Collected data
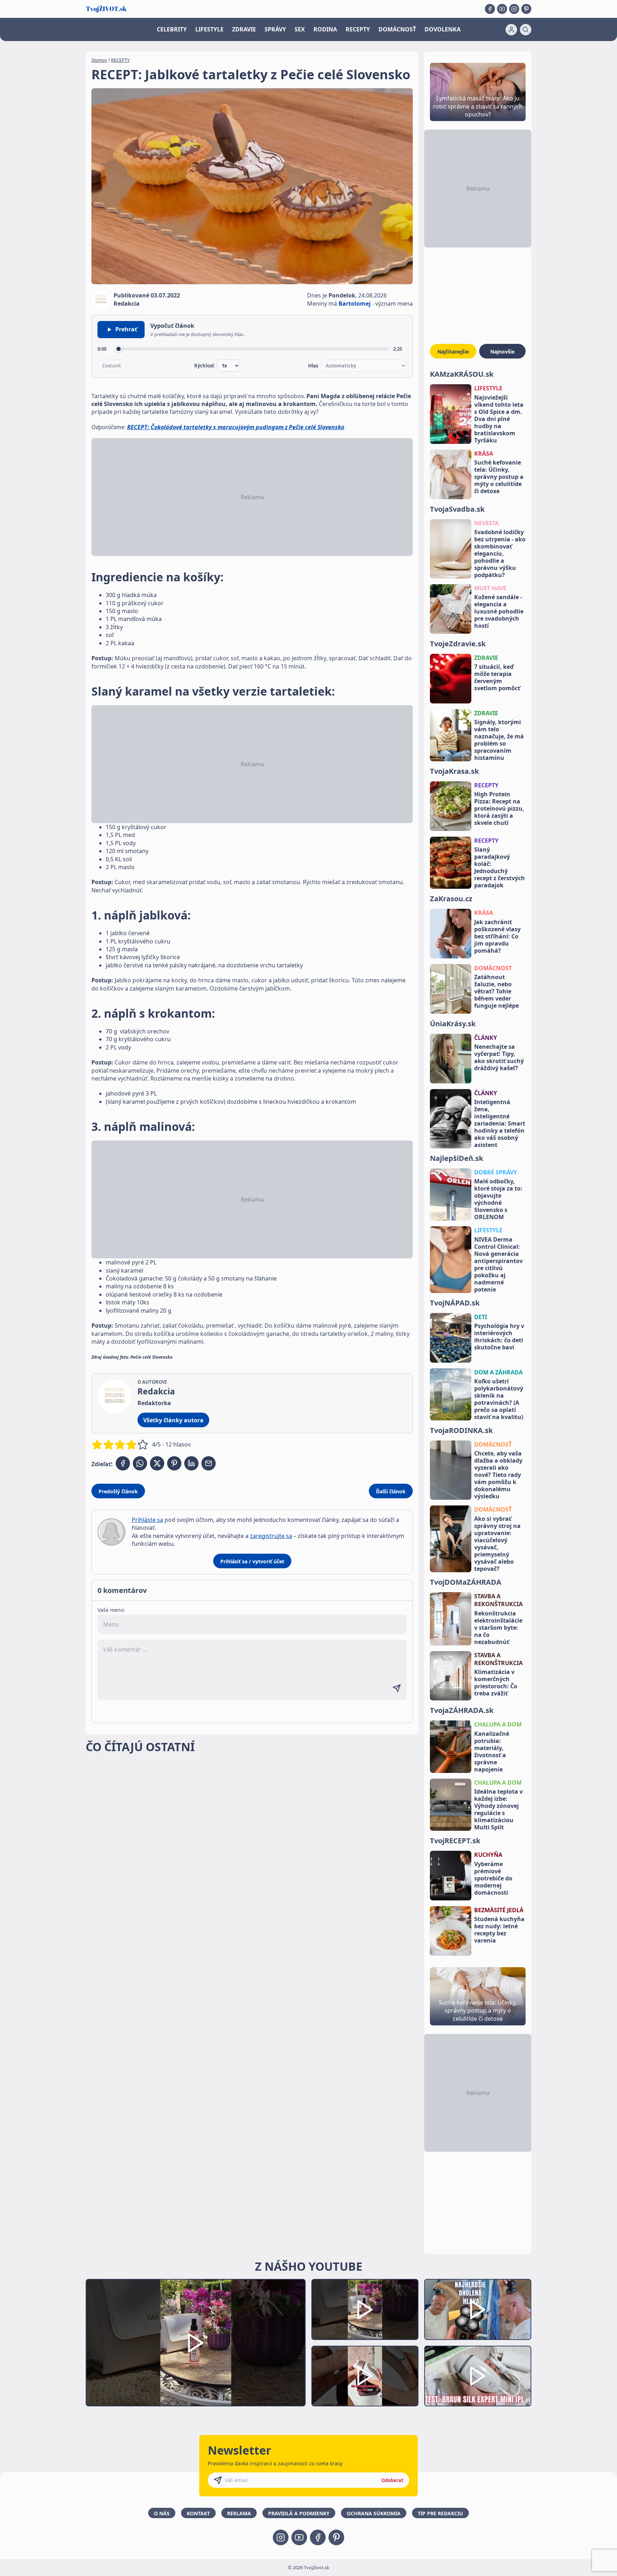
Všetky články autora (173, 1420)
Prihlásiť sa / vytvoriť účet (252, 1561)
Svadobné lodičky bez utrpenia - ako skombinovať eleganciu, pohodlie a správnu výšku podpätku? (500, 553)
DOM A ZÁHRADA (498, 1372)
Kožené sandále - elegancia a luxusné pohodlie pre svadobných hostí (498, 611)
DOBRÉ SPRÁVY (495, 1172)
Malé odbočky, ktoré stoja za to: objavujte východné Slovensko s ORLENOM (498, 1199)
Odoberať (392, 2480)
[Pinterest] (526, 9)
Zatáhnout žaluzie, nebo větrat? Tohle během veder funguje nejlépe (496, 991)
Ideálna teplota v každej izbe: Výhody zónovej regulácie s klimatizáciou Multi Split (498, 1809)
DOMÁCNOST (493, 968)
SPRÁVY (275, 29)
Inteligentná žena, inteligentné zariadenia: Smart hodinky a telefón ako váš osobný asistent (499, 1123)
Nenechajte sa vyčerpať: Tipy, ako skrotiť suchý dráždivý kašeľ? (499, 1057)
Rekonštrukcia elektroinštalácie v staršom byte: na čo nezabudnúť (498, 1627)
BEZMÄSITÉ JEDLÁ (498, 1910)
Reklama (239, 2513)
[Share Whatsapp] (140, 1463)
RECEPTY (358, 29)
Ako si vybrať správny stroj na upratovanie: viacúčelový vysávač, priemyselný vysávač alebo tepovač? (497, 1543)
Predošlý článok (118, 1491)
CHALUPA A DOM (498, 1724)
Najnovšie (502, 351)
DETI (480, 1317)
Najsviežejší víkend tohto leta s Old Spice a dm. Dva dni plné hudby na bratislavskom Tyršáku (498, 419)
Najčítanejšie (453, 351)
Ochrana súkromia (374, 2513)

TO DO
The reply should repeat the data in full, exactly as given, and contain no pictures.

ANSWER TO THIS PROBLEM
Všetky články autora (173, 1420)
Prihlásiť sa / vytvoriť účet (252, 1561)
Svadobné lodičky bez utrpenia - ako skombinovať eleganciu, pohodlie a správnu výšku podpätku? (500, 553)
DOM A ZÁHRADA (498, 1372)
Kožené sandále - elegancia a luxusné pohodlie pre svadobných hostí (498, 611)
DOBRÉ SPRÁVY (495, 1172)
Malé odbočky, ktoré stoja za to: objavujte východné Slovensko s ORLENOM (498, 1199)
Odoberať (392, 2480)
[Pinterest] (526, 9)
Zatáhnout žaluzie, nebo větrat? Tohle během veder funguje nejlépe (496, 991)
Ideálna teplota v každej izbe: Výhody zónovej regulácie s klimatizáciou Multi Split (498, 1809)
DOMÁCNOST (493, 968)
SPRÁVY (275, 29)
Inteligentná žena, inteligentné zariadenia: Smart hodinky a telefón ako váš osobný asistent (499, 1123)
Nenechajte sa vyčerpať: Tipy, ako skrotiť suchý dráždivý kašeľ? (499, 1057)
Rekonštrukcia elektroinštalácie v staršom byte: na čo nezabudnúť (498, 1627)
BEZMÄSITÉ JEDLÁ (498, 1910)
Reklama (239, 2513)
[Share Whatsapp] (140, 1463)
RECEPTY (358, 29)
Ako si vybrať správny stroj na upratovanie: viacúčelový vysávač, priemyselný vysávač alebo tepovač? (497, 1543)
Predošlý článok (118, 1491)
CHALUPA A DOM (498, 1724)
Najnovšie (502, 351)
DETI (480, 1317)
Najsviežejší víkend tohto leta s Old Spice a dm. Dva dni plné hudby na bratislavskom Tyršáku (498, 419)
Najčítanejšie (453, 351)
Ochrana súkromia (374, 2513)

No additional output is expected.